Mas o governo americano, insistem os mexicanos, não pode esquecer que 40% das peças dos veículos vêm dos Estados Unidos, em geral as de maior valor agregado. Metade do investimento estrangeiro no setor automotivo mexicano desde 1994 mirou atividades intensivas em mão de obra, como a colocação de cabos. Muito do que envolve tecnologia ficou nos Estados Unidos. “O setor é interligado. É comum que uma autopeça passe várias vezes na fronteira em diferentes estágios de produção de um veículo”, diz Evelyne Rodríguez, executiva do ProMéxico, órgão de promoção comercial do governo. O caso da indústria automotiva é o exemplo mais bem-acabado da integração, mas há outros. A maneira coesa como o México se prepara para defender o Nafta é uma prova de quanto o país se beneficiou. Parece mentira, mas os papéis se inverteram. Hoje os mexicanos são os defensores do livre comércio; e os americanos, os protecionistas.
Gerardo Esquivel, professor no centro de estudos econômicos da respeitada universidade Colegio de México e tido como um crítico do Nafta, reconhece que, até agora, nenhuma força política defendeu o rompimento ou uma mudança radical do acordo. Traduzindo: nenhum político de peso enxergou uma oportunidade de ganho porque o povo mexicano tem uma visão positiva ou é indiferente ao livre comércio. De certa forma, isso surpreende. Esquivel faz questão de lembrar do começo dos anos 90, quando o Nafta estava sendo negociado.

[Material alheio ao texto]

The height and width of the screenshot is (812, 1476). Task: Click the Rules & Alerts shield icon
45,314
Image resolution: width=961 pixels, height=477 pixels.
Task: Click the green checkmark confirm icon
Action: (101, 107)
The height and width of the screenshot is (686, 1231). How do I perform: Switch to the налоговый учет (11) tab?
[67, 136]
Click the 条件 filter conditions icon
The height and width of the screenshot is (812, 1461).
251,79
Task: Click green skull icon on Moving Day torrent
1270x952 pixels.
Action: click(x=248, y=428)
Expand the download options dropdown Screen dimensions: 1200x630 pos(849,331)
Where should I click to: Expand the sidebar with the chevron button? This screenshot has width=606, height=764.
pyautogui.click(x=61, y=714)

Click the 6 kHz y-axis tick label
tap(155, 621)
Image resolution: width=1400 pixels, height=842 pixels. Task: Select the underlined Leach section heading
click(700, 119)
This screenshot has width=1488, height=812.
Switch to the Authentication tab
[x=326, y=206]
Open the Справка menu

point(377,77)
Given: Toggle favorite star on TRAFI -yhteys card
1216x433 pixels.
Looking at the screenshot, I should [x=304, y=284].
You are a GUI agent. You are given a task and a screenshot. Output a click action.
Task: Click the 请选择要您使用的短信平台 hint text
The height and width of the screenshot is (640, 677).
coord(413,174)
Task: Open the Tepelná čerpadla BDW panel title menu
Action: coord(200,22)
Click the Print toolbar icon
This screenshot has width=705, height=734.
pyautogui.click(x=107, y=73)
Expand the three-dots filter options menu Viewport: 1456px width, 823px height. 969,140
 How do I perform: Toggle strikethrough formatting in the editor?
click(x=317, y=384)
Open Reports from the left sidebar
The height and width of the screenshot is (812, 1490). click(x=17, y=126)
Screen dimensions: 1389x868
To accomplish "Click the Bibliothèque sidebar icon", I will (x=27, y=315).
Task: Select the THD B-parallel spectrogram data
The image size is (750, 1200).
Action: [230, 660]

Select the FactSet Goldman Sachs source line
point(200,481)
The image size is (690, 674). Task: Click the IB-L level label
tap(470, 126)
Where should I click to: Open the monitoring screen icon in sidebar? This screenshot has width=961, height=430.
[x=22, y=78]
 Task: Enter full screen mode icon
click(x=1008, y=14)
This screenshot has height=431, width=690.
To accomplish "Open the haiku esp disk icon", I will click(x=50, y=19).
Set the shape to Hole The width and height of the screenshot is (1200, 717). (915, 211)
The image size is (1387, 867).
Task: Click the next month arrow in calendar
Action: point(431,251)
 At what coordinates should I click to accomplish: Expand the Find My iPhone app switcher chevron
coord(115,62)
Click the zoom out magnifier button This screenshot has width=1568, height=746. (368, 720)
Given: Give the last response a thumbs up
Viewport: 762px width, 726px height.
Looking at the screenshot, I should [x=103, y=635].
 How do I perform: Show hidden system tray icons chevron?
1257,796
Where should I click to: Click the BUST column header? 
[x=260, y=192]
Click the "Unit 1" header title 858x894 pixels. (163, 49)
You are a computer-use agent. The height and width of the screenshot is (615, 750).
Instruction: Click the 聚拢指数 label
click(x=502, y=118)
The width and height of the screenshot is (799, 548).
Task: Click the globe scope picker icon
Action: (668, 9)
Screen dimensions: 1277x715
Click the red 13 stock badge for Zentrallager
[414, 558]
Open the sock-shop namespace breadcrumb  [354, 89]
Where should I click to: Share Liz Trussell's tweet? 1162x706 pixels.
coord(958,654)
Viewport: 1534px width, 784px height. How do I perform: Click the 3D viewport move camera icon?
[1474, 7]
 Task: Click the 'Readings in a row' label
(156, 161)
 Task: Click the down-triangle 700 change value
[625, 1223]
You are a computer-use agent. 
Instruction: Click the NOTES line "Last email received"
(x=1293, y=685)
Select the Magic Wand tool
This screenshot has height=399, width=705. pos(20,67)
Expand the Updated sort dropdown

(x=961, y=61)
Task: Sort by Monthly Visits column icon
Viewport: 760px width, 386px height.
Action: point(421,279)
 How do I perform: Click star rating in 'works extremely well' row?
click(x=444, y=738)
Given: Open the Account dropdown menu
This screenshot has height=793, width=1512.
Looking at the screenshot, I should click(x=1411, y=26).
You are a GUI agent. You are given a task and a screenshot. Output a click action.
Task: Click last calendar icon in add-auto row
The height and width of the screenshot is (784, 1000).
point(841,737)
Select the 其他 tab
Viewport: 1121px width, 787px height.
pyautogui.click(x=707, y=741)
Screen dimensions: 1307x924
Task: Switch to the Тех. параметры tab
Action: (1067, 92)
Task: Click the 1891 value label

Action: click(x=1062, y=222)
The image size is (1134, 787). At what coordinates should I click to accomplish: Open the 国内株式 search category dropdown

Naquela época, seus defensores falavam em uma estrada para o Primeiro Mundo. Com o livre comércio, o México cresceria acima da média e conseguiria encurtar a distância que o separava dos Estados Unidos em termos de renda. Isso não aconteceu. “Embora vários setores tenham ganhado, os dados agregados da economia não mostram grandes mudanças. Muita gente não conseguiu tirar proveito do acordo e continuamos com a mesma taxa de pobreza que tínhamos nos anos 90”, diz Esquivel.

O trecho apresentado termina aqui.